- Source data
====

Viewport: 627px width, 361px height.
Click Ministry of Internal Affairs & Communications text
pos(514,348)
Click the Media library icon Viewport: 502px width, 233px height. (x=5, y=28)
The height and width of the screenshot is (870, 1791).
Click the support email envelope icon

====

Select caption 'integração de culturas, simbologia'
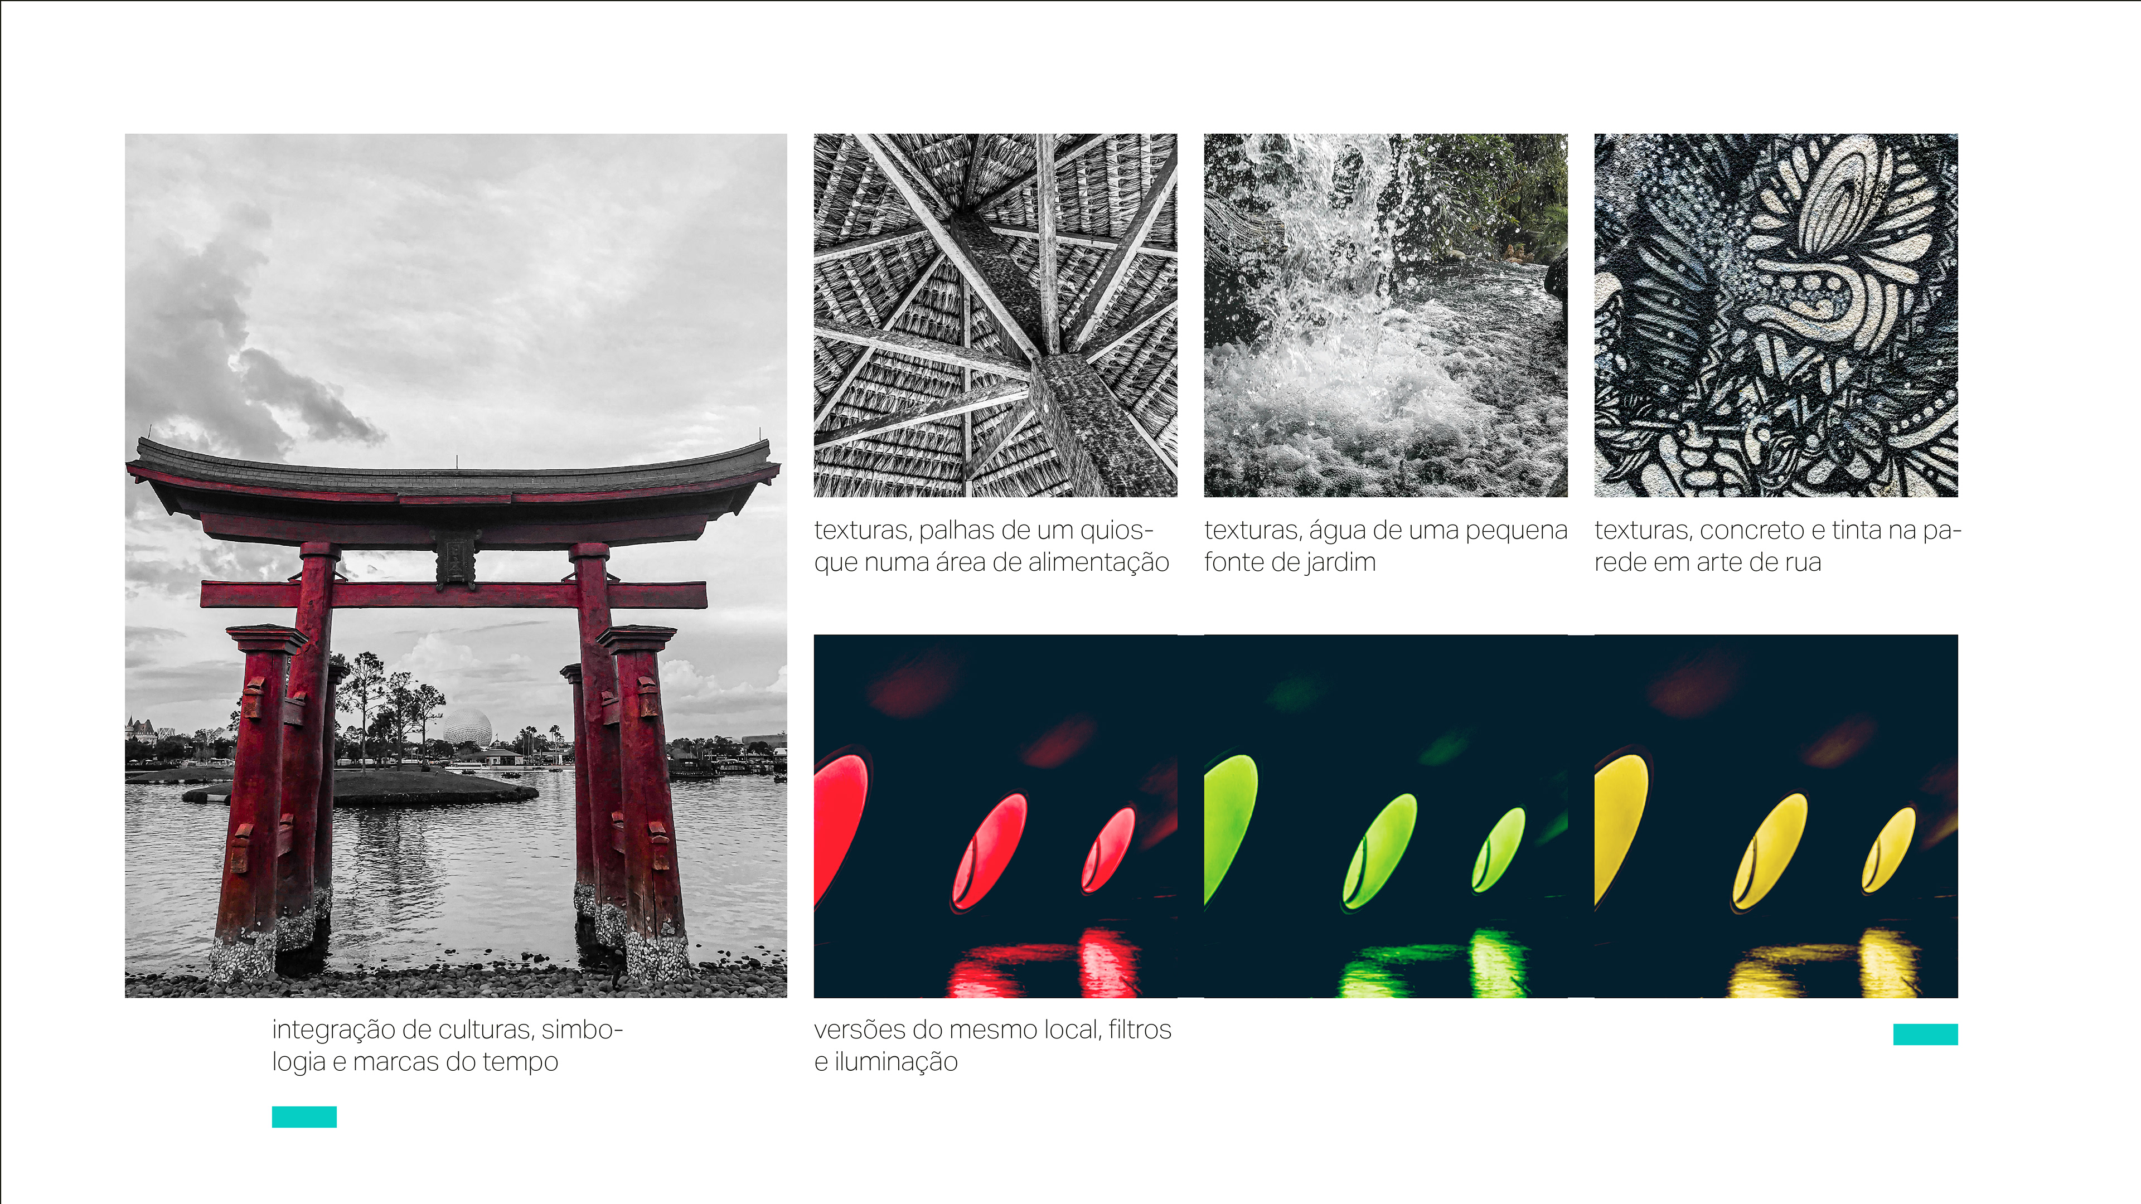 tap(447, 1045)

====

Reproduce only the lines above, starting at the line with "Viewport: 627px width, 361px height." and ending at the line with "Click the support email envelope icon", exactly as written.

- Solution below
Viewport: 627px width, 361px height.
Click Ministry of Internal Affairs & Communications text
pos(514,348)
Click the Media library icon Viewport: 502px width, 233px height. (x=5, y=28)
The height and width of the screenshot is (870, 1791).
Click the support email envelope icon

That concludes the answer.